Glutamate-Induced Temporomandibular Joint Pain is Partially Mediated by NMDA Receptors

Objectives:

To determine if injection of glutamate into the healthy human temporomandibular joint (TMJ) evokes pain through peripheral NMDA receptors and if sex or sex-steroid hormones influences this pain.

Methods:

Fifty-one healthy individuals were included; 15 males (median age = 27 years) and 36 females (age = 26 years). Double-blind intraarticular injections of 0.2 mL glutamate (1.0 mol/L) or 0.2 mL glutamate + ketamine (10 mmol/L) were performed in a randomized order into the TMJ. Maximum resting TMJ pain intensity, pain duration and area under the pain curve were assessed on a continuous electronic visual analogue scale (0-10) before and during 25 min after each injection. Venous blood samples were obtained and analyzed for serum levels of estradiol, progesterone and testosterone.

Results:

Glutamate evoked a TMJ resting pain of a median duration of 8 min. The median maximum resting pain intensity was 4.6 and the median area under the curve was 59 AU. Females reported a significantly higher maximum pain intensity than males (p = 0.048). There was no significant influence of gender or sex-steroid hormone levels.
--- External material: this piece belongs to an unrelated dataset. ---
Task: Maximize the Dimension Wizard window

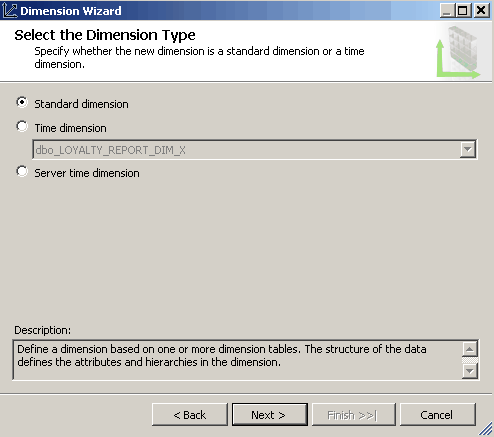Action: (x=463, y=11)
In the males, co-injection of the NMDA antagonist ketamine significantly reduced the area under the pain curve to 57% (p = 0.024) whereas in the females, co-injection with ketamine significantly reduced the maximum pain intensity, duration and area under the curve to 90%, 65% and 54%, respectively (p = 0.026, p = 0.010 and p < 0.001). The effect of ketamine was not significantly related to sex-steroid hormone levels in either gender.

Conclusions:

Glutamate evokes pain in the TMJ, partially via the peripheral NMDA receptor. The degree of NMDA receptor modulation of glutamate-induced pain seems to be larger in females although no sex hormone-related effect was found. Supported by National Institute of Dental and Craniofacial Research Grant 1 R01 DE15420-01.